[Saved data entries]
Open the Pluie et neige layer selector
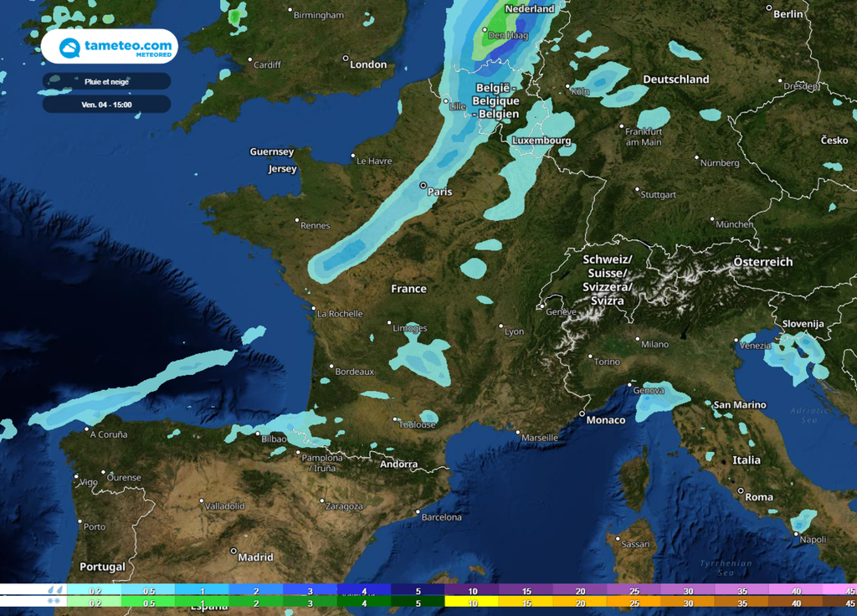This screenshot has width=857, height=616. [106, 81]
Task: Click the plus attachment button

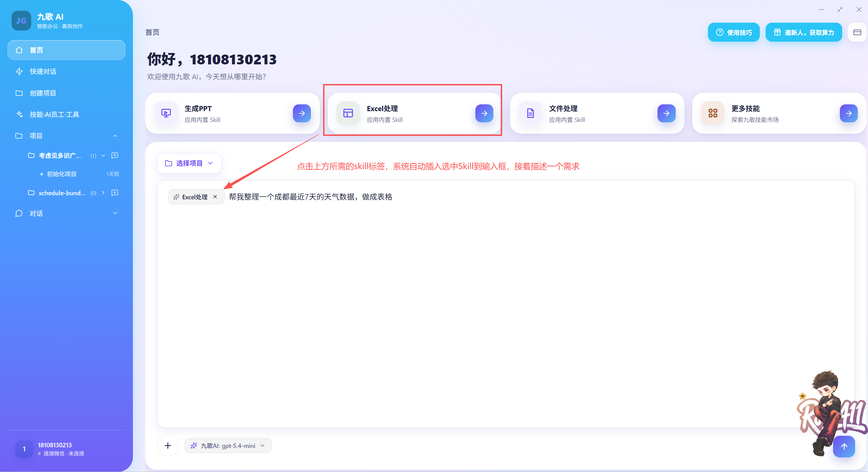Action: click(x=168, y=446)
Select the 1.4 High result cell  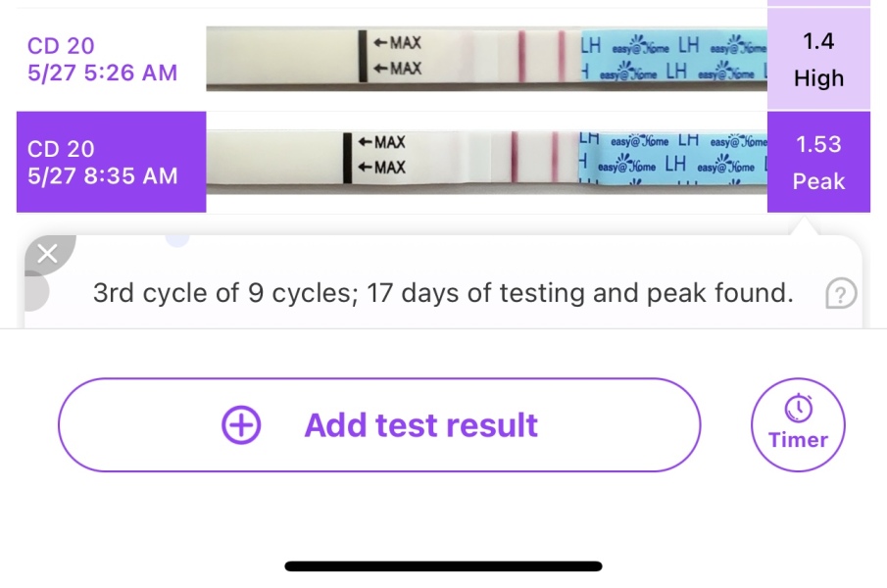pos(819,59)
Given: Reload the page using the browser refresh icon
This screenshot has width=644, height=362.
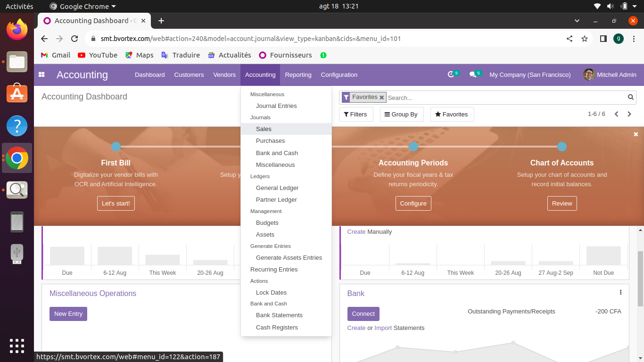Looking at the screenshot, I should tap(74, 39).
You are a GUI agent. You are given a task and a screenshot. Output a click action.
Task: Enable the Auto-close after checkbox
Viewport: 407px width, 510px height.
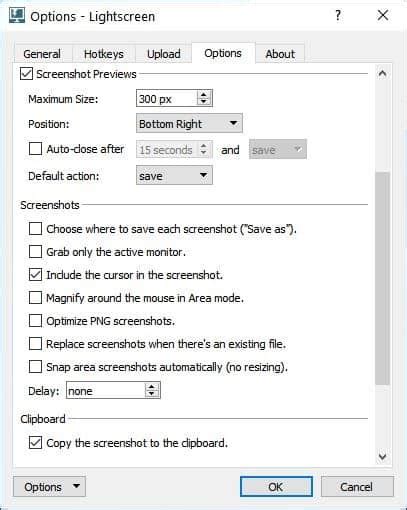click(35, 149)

Task to complete: Retype precisely, and only, the lines from the one holding "Task: Enable the Auto-close after checkbox" through the final line of the data above, with the pictures omitted.

Task output:
Task: Enable the Auto-close after checkbox
Viewport: 407px width, 510px height.
click(35, 149)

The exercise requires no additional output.